**TEXT TO READ:**
Of course the middle class, in theory, also wants the CCP to build a truly just and law-based social system. But, it does not have the courage to fight for this goal by giving up its current material comfort. This is the unfortunate duality of the
middle class. Therefore, even if the Chinese middle class one day decides to challenge the currrent system, without the backing of the lower class, and without the backing of any power group, any such attempt will amount to absolutely nothing.

January 8, 2007 @ 2:41 am | Comment

Also, this Will Hutton is not a serious scholar, for no serious sociologist or historian can predict what happens in “late 2010”. In the study of sociology, one thing is certain, and that is, everything is constantly changing and nothing is certain. The world is a dynamic world where everything is in constant motion, making a set of assumptions at a point in time, T1, and deriving a conclusion at point T2 based on assumptions at T1, while the distance between T1 and T2 are non-trivial will only result in totally senseless outpout.

January 8, 2007 @ 2:47 am | Comment

Lao Lu, I blogged it because it was such a long article, so I wondered how high a profile his book would have. And it’s in the Observer (which is connected to the Guardian), which is a paper I like. As I hope I made clear in the post, I have mixed feelings about Hutton’s case.

And sorry, I totally missed your tag! I’m not sure what I do now. Just post a response?

January 8, 2007 @ 3:01 am | Comment

Lisa, any invitation remains open until withdrawn. Mine is still open but beyond that it’s your call.

**GOAL 1:** Return the lines of the records starting at the line that contains "at (54, 62)." and ending at the line that contains "In order to click", with both of those lines included and every line copied unchanged.
The records that follow have nothing to do with the text about China's middle class.

**DATA FOR PROCESSING:**
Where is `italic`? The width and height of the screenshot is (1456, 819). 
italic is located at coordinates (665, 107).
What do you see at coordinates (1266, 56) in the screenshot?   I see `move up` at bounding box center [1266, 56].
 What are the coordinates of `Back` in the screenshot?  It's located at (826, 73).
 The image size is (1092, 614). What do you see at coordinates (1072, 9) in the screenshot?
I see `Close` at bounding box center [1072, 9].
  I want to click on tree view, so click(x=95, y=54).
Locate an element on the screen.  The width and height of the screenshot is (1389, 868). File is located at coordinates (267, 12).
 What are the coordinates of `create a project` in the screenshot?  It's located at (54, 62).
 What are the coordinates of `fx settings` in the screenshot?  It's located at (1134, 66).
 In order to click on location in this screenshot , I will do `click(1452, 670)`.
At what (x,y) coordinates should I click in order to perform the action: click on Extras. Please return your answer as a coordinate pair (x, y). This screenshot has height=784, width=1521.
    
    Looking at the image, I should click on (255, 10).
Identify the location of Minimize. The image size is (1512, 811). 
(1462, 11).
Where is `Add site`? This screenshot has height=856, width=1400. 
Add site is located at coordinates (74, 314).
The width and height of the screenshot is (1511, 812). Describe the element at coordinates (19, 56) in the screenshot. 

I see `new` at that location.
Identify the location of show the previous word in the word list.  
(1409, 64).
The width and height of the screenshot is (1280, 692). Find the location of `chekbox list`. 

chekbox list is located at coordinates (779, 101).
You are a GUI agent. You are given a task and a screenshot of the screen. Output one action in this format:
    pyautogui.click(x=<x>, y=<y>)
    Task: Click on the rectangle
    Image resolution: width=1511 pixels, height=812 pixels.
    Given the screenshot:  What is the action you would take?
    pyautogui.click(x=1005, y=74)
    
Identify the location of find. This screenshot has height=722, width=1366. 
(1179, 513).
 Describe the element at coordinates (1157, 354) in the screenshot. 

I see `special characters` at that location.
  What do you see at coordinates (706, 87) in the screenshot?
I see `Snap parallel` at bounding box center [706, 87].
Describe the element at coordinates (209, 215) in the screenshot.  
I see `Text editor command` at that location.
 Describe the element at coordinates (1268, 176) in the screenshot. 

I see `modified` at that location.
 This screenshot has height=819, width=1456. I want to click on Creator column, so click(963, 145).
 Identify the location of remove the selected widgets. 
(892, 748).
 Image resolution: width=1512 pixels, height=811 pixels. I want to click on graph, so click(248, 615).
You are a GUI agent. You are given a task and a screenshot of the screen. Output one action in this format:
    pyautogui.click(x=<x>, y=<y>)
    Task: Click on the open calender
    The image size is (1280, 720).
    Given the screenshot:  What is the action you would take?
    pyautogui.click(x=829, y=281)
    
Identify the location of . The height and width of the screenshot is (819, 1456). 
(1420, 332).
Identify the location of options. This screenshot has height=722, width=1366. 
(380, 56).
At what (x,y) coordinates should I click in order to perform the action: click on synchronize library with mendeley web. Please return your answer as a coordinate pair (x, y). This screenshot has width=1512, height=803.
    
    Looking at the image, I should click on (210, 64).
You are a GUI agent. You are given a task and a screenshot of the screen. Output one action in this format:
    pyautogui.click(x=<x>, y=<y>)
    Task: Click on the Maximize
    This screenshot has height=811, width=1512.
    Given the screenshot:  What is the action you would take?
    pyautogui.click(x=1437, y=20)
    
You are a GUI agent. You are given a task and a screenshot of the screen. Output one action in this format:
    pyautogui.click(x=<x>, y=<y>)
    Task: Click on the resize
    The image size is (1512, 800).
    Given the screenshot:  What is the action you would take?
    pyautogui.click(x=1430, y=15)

**GOAL 2:** Resume the comment thread on China's middle class from the point where it stops.

**EXERCISE ANSWER 1:**
 What are the coordinates of `create a project` in the screenshot?  It's located at (54, 62).
 What are the coordinates of `fx settings` in the screenshot?  It's located at (1134, 66).
 In order to click on location in this screenshot , I will do `click(1452, 670)`.

**EXERCISE ANSWER 2:**
As for China, the word that describes the current situation best, I think, is “leapfrog”. It is trying to catch up a century and more of lost time, or to say it somewhat more poetic: China is “à la recherche du temps perdu” (that’s merely something that came up because I was celebrating my birthday yesterday evening in a restaurant with that name, but it fits my opinion here). Under those circumstances, as I mentioned in my post, a country can not be burdened too much with history and principles or it will fail the jump. The thing is, these are put in quarantine during the big jump, but they can not be contained forever. So for me the question is: will China successfully have managed to reach the other shore when these powers again become unleashed (as they no doubt will)

January 8, 2007 @ 4:34 am | Comment

Hi, this is my first time. My english is too poor.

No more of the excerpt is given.